A new report claims that Meta’s tracking Pixel has been used to collect your financial information when using popular tax filing services to send in your return. This is disturbing news for taxpayers that likely assumed these online tax services were keeping such information locked up securely.
The types of data collected vary but are said to possibly include your filing status, adjusted gross income (rounded to the nearest thousand), and the amount of your refund (rounded to the nearest hundred). This information would be quite useful in targeting advertising to those with disposable income and help determine which people to target when tax refunds arrive. As if this wasn’t bad enough, your name, phone number, and the names of dependents such as your children are being obfusticated then sent to Meta by some tax filing services. According to the report by The Markup the obfustication is reversible.
The tax filing services named by this report included H&R Block, TaxAct, and TaxSlayer, some of the largest and most trusted companies to offer online filing services to U.S. taxpayers. Another major service, TurboTax, uses ad tracking but apparently doesn’t send sensitive private data. It’s not just Meta involved in this privacy issue. TaxAct is supposedly sending similar tax filing data to Google as well.

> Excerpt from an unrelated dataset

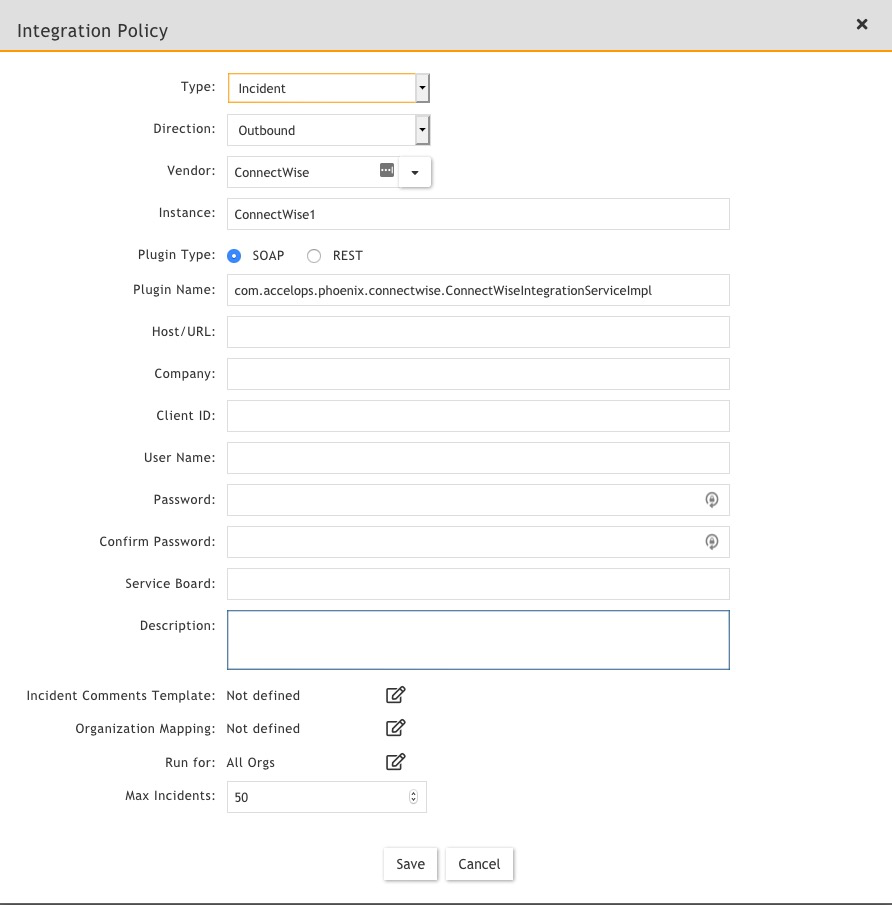Click the Password field key icon
This screenshot has height=905, width=892.
712,500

The particularly worrying detail about tax filing services using Meta and Google tracking and sending financial data is that the social media and search giants have been under scrutiny for several years regarding the use of sensitive information to target advertising. Privacy concerns were a major reason for Meta CEO Mark Zuckerberg, Google CEO Sundar Pichai, and other tech leaders, being called to testify in a Congressional hearing in 2018. Now we have another major privacy issue that hits even closer to home with U.S. tax data being collected.

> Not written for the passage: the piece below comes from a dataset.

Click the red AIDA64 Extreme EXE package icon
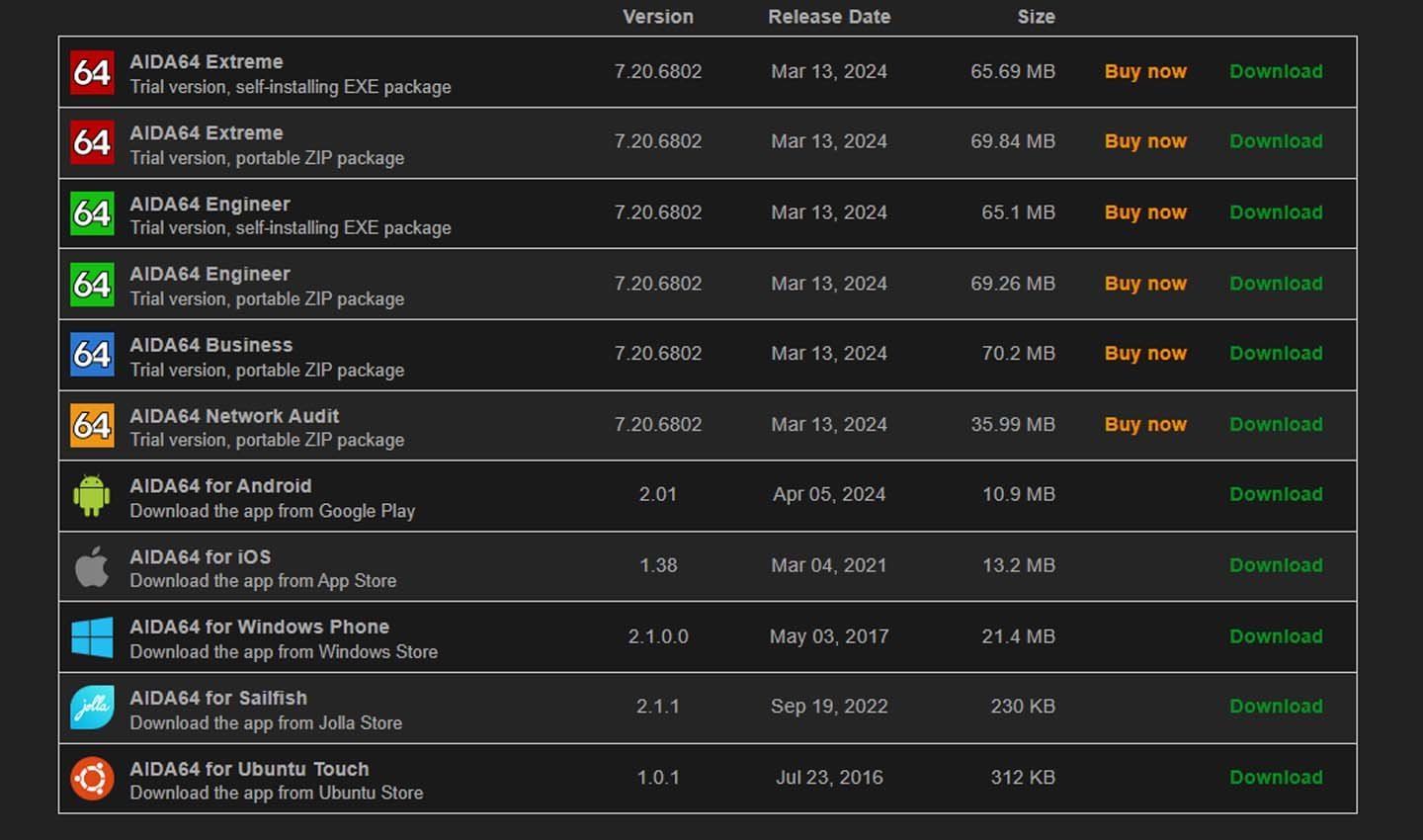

There’s nothing to suggest that Meta or its advertisers are using your private financial records to direct advertising isn’t known. Meta’s tracking Pixel is supposed to help website owners identify when a Facebook ad is clicked, leading to a visit to their website, carrying anonymous data that justifies the expense of the advertising cost. As Meta notes on its developer website, form fields and optional data can be included but are not required. This is similar to how Google’s advertising platform works. To be clear, neither Meta nor Google require this information to be sent with tracking data. The decision to share your sensitive tax data is being made by these tax filing services.
According to a Meta spokesperson, “Advertisers should not send sensitive information about people through our Business Tools. Doing so is against our policies and we educate advertisers on properly setting up Business tools to prevent this from occurring. Our system is designed to filter out potentially sensitive data it is able to detect.”